### Assignment
Your answer must be an exact repeat of the lines from the one containing "Instruction: Click the lsusb command text" through the last line of the records, both included, with no pictures.

### Exercise inputs

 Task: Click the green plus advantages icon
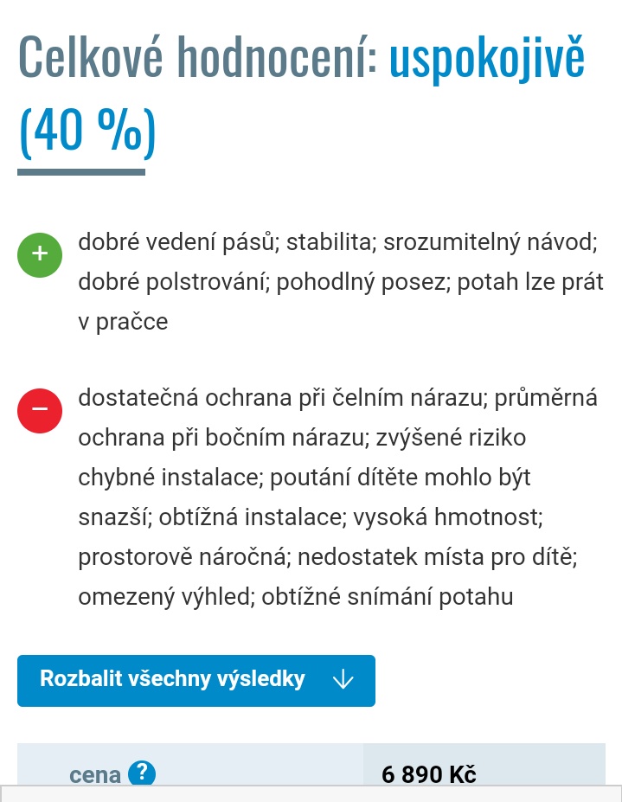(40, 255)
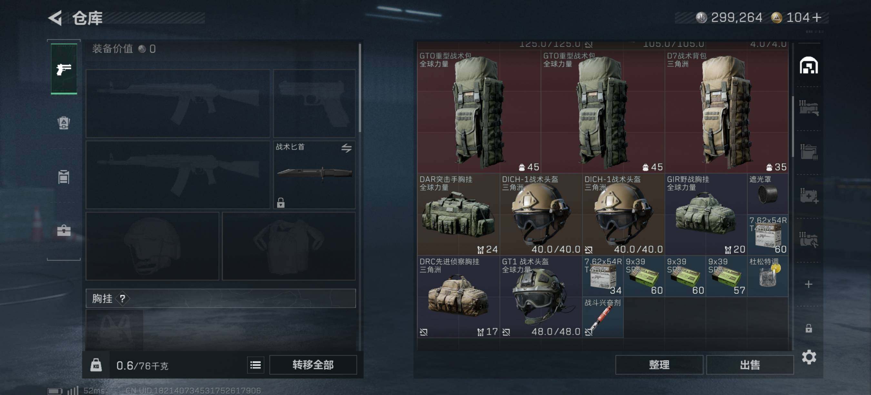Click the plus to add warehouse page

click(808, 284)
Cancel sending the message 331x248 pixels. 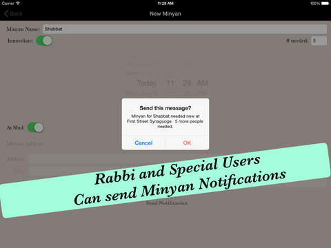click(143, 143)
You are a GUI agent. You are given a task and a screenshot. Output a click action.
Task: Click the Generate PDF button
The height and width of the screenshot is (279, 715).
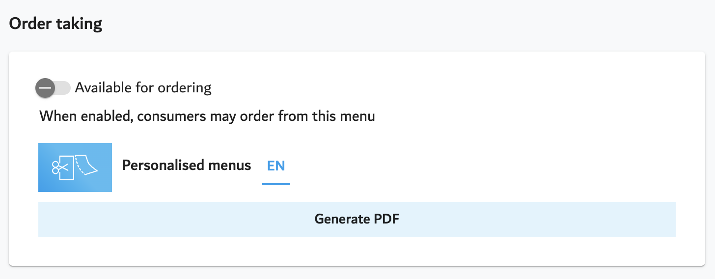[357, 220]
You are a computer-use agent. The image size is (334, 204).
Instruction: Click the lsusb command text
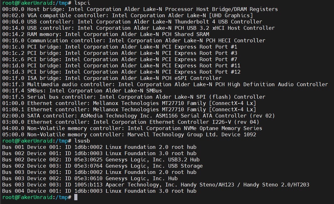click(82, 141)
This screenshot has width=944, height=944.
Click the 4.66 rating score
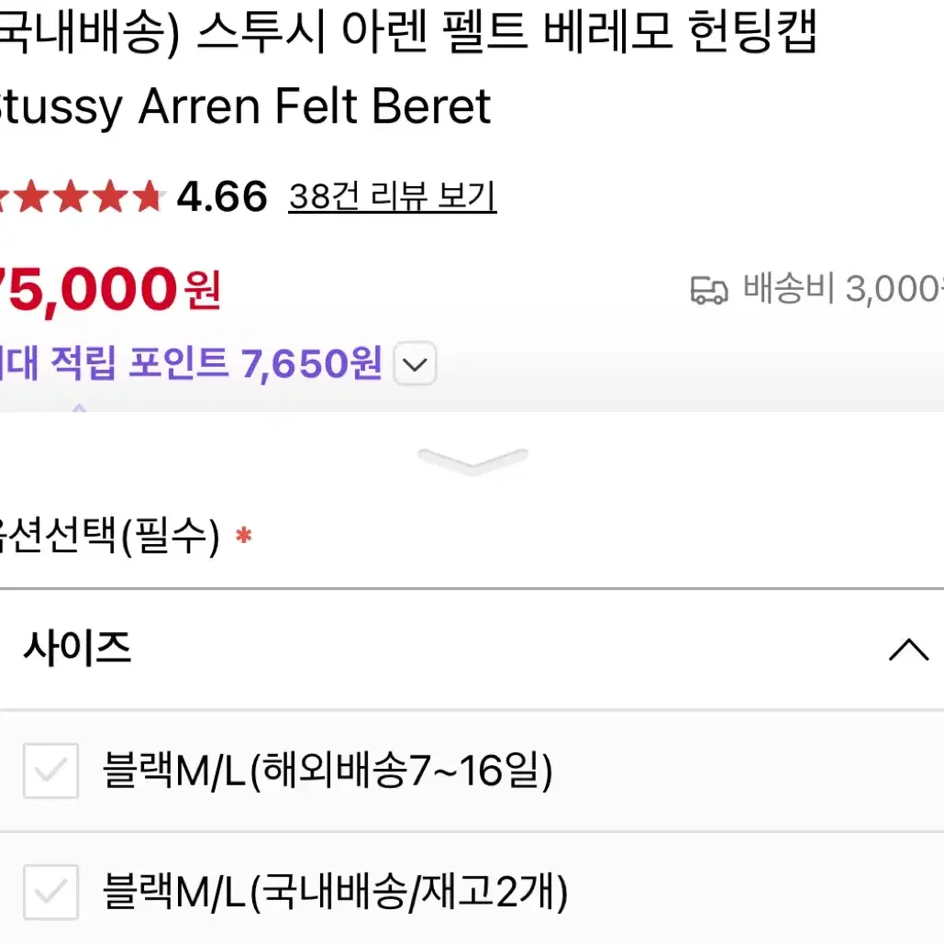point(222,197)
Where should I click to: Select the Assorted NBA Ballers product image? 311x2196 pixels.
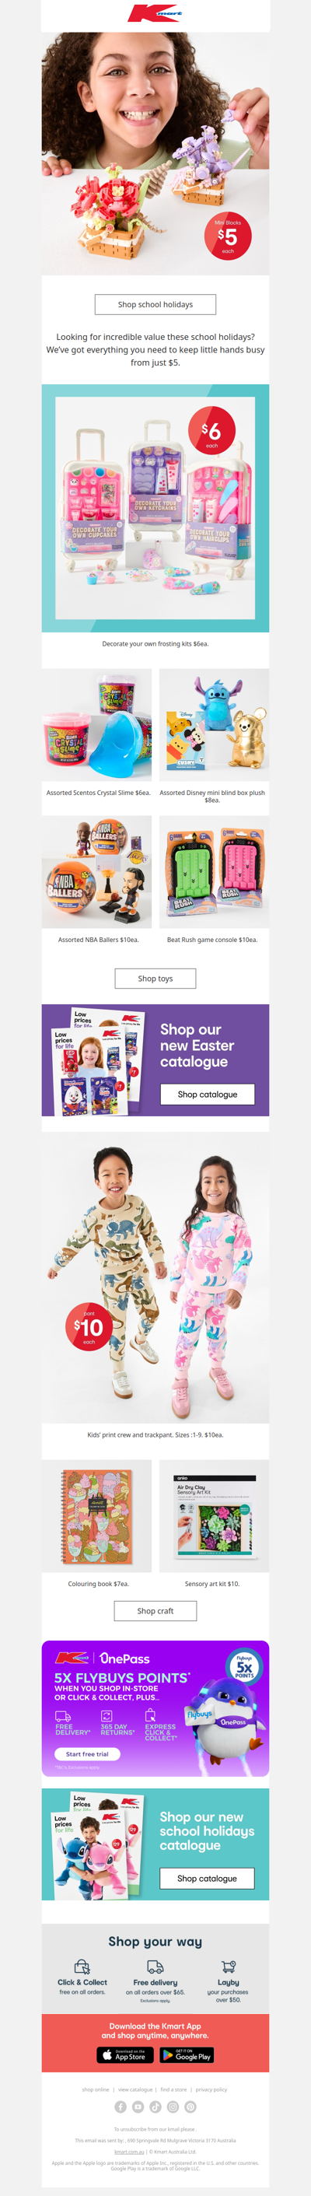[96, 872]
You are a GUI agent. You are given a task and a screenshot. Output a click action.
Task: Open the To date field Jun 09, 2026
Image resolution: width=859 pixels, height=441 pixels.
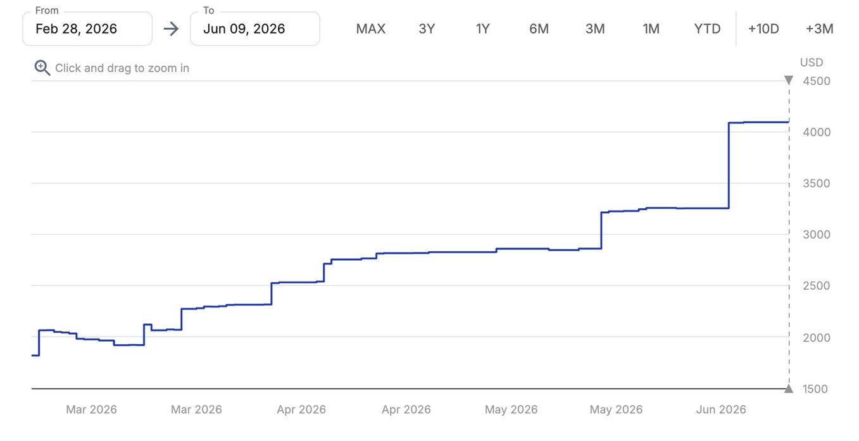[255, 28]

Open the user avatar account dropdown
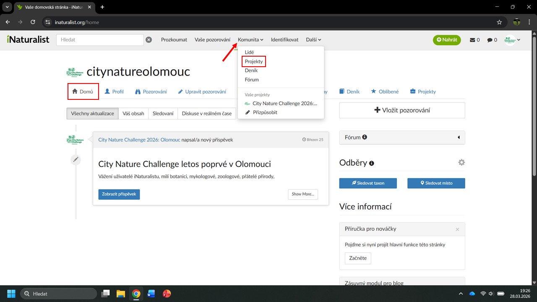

### Your solution
Instruction: Click the lsusb command text
click(82, 141)
This screenshot has width=944, height=944.
Click the 4.66 rating score
point(222,197)
Where should I click to: Select the Assorted NBA Ballers product image? 311x2196 pixels.
[96, 872]
You are a GUI agent. You are given a task and a screenshot. Output a click action.
Task: Open the To date field Jun 09, 2026
Image resolution: width=859 pixels, height=441 pixels.
[255, 28]

Open the user avatar account dropdown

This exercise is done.